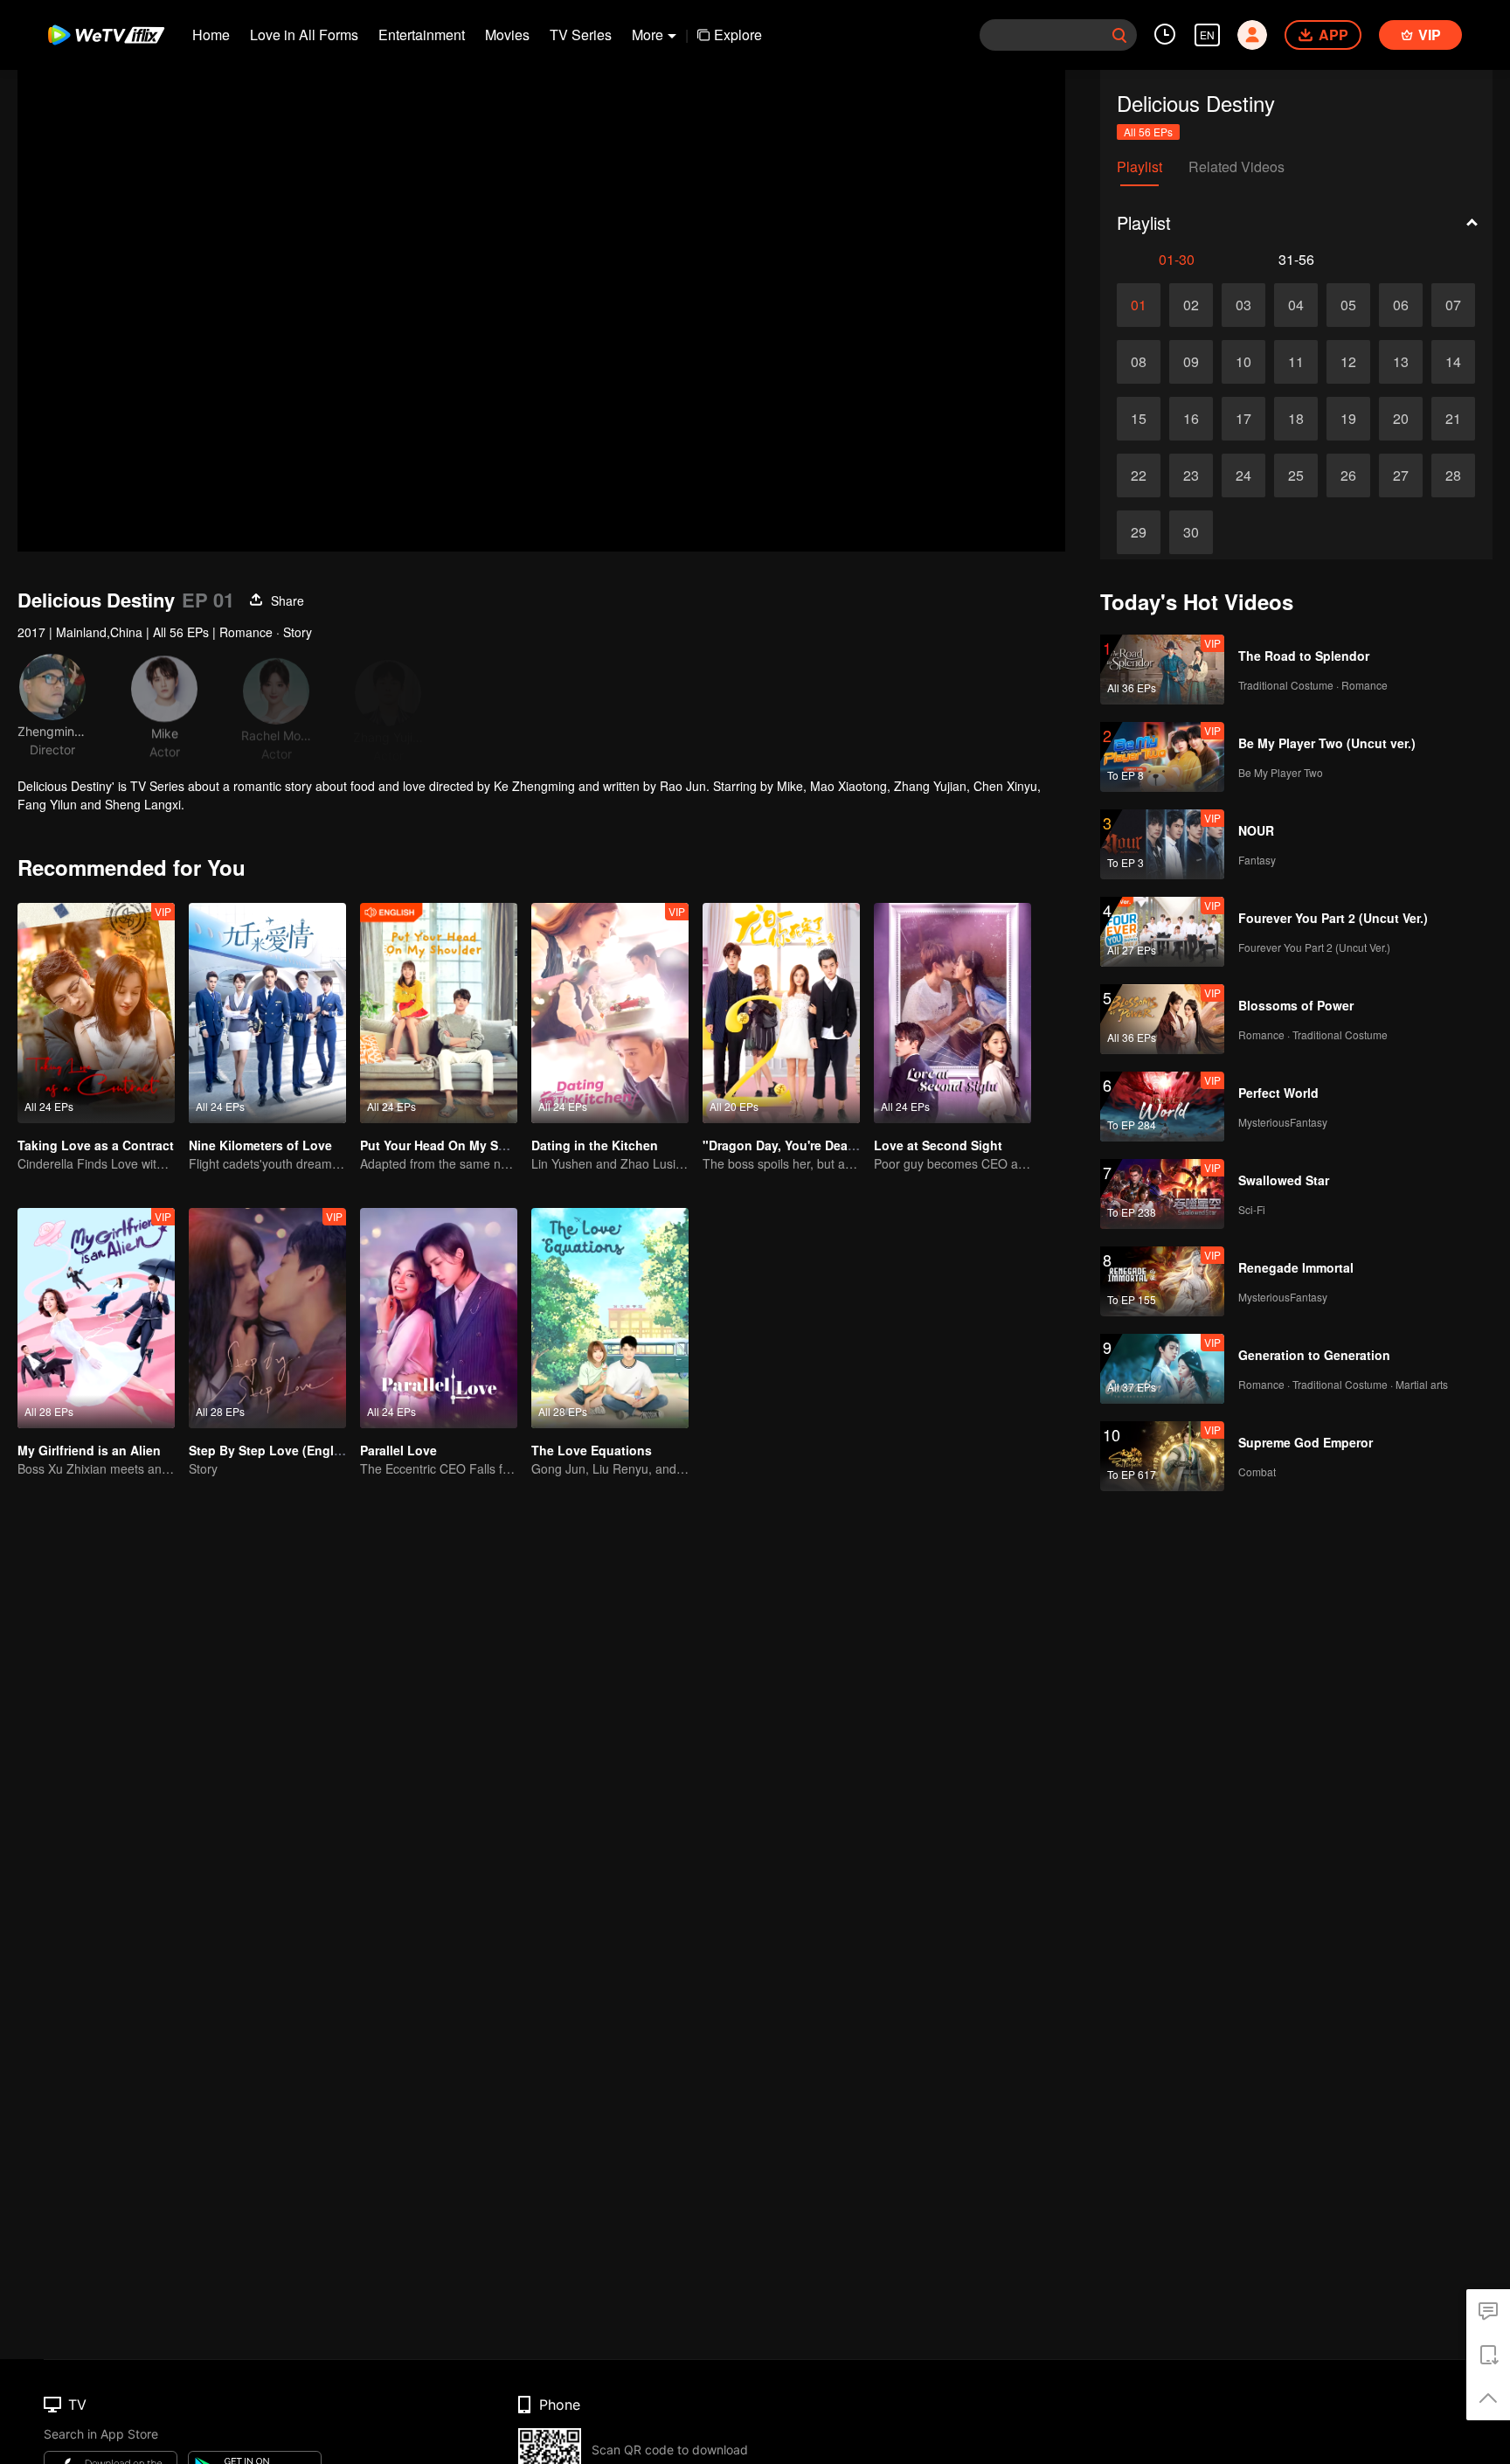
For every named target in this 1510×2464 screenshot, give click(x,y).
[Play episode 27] (1401, 475)
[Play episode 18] (1296, 419)
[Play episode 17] (1243, 419)
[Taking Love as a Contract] (96, 1013)
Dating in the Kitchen (594, 1145)
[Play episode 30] (1191, 532)
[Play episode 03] (1243, 305)
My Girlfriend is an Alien (89, 1450)
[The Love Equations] (610, 1318)
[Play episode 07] (1453, 305)
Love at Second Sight (938, 1145)
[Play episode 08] (1138, 362)
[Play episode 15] (1138, 419)
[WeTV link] (107, 35)
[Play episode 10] (1243, 362)
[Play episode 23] (1191, 475)
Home (211, 34)
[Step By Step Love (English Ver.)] (267, 1318)
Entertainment (421, 34)
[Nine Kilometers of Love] (267, 1013)
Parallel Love (398, 1450)
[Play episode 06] (1401, 305)
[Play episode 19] (1348, 419)
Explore (738, 34)
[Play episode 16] (1191, 419)
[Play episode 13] (1401, 362)
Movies (507, 34)
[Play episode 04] (1296, 305)
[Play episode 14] (1453, 362)
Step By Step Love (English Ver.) (285, 1450)
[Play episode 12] (1348, 362)
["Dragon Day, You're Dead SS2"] (781, 1013)
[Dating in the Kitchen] (610, 1013)
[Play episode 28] (1453, 475)
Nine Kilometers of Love (260, 1145)
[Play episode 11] (1296, 362)
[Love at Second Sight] (952, 1013)
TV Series (581, 34)
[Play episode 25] (1296, 475)
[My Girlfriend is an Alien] (96, 1318)
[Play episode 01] (1138, 305)
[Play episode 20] (1401, 419)
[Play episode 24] (1243, 475)
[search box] (1119, 34)
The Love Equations (591, 1450)
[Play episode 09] (1191, 362)
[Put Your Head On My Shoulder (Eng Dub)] (438, 1013)
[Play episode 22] (1138, 475)
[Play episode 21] (1453, 419)
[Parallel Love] (438, 1318)
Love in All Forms (304, 34)
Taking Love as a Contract (95, 1145)
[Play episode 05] (1348, 305)
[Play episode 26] (1348, 475)
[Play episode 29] (1138, 532)
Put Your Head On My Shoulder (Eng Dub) (484, 1145)
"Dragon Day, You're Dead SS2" (795, 1145)
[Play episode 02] (1191, 305)
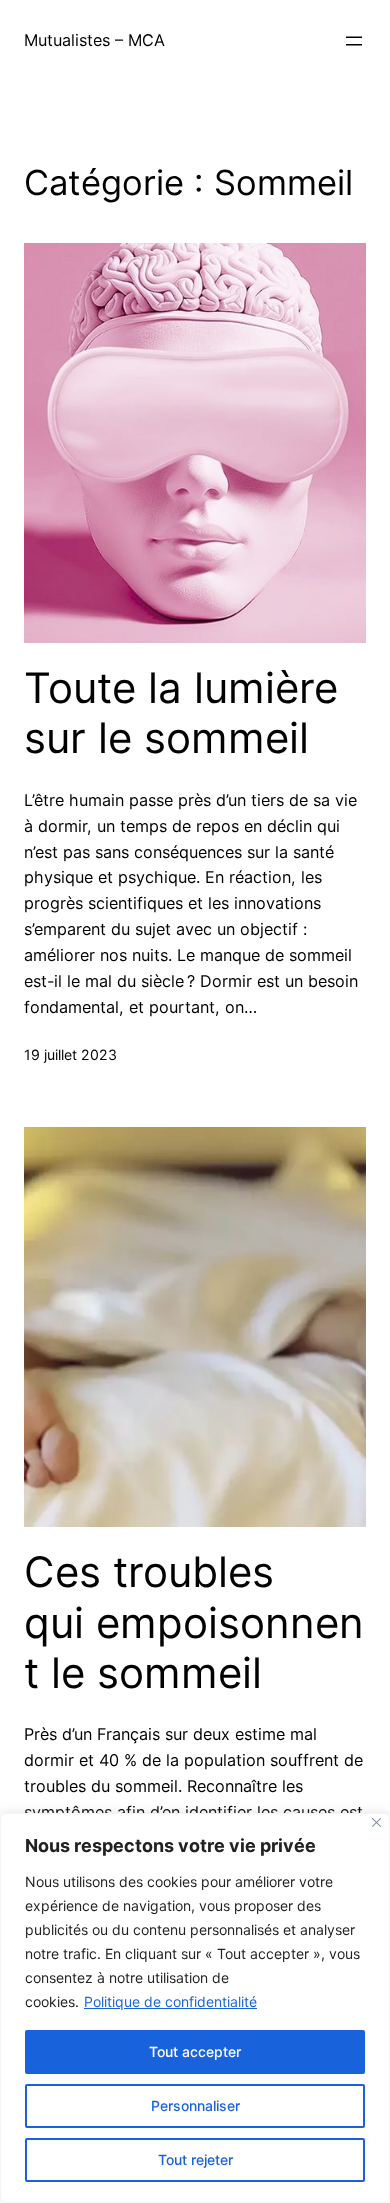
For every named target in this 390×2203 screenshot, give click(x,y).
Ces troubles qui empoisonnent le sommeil (194, 1622)
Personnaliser (195, 2105)
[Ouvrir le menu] (354, 41)
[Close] (376, 1822)
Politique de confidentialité (170, 2001)
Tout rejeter (195, 2159)
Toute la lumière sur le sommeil (181, 713)
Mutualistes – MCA (94, 40)
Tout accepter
━━━━━━━━━━━━━━━━━━━━━━━━━━━━━━
● **PROBLEM**: The answer should consist of every line from the listing above that includes the word "named".

● **RESPONSE TO THE EXERCISE**:
For every named target in this 1510×2464 screenshot, give click(x,y).
For every named target in this 390×2203 screenshot, give click(x,y).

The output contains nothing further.